PROPERTIES OF PHOTOACOUSTIC WAVES IN ONE-DIMENSION, 2-DIMENSION, AND 3-DIMENSION

The time dependence of photoacoustic waves generated by irradiation of fluid bodies with optical radiation can be found by solution of the wave equation for pressure. Consider the generation of ultrasonic waves where heat deposition is described by a spatial heating function times a delta function in time. Solution of the wave equation in one dimension, shows that the spatial deposition of heat is directly mapped into the time profile of the photoacoustic wave. In two dimensions, a cylindrically symmetric deposition of heat gives a photoacoustic wave described by an integral over a spatial source function. In three dimensions, a spherically symmetric deposition of heat gives the photoacoustic wave as a mapping of the product of the retarded time with the spatial heating function.
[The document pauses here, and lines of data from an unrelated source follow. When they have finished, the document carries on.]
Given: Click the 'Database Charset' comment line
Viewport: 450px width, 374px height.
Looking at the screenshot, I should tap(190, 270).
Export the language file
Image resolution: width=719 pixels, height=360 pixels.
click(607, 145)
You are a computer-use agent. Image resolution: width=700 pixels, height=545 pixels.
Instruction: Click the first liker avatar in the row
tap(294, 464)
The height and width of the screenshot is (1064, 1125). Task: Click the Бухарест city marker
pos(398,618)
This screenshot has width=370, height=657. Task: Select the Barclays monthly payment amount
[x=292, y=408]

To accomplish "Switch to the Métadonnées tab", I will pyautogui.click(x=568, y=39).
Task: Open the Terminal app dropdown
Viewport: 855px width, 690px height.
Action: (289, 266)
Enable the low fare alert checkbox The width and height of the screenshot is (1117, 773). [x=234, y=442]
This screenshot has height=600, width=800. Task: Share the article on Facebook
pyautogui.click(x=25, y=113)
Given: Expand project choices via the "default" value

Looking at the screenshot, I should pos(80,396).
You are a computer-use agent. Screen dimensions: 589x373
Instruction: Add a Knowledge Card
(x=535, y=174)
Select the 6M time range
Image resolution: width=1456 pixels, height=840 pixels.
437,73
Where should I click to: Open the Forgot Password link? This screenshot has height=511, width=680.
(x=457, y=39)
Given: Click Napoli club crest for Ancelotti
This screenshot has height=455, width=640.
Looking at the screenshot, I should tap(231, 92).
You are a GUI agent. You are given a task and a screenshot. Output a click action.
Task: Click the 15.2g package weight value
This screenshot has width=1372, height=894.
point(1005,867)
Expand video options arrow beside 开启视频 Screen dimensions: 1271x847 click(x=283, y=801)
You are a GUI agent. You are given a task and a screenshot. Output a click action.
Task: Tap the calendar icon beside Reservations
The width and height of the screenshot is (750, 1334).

For laser pulses long compared with the transit time of sound across the irradiated body, the photoacoustic wave-form is found to be proportional to the zero'th time derivative (the time profile) of the laser pulse in one dimension, the (1/2)'th time derivative of the laser pulse in two dimensions and the first time derivative of the laser pulse in three dimensions. Formulae for multipole radiation in one, two, and three dimensions are derived from the wave equation for sources having arbitrary spatial dependencies.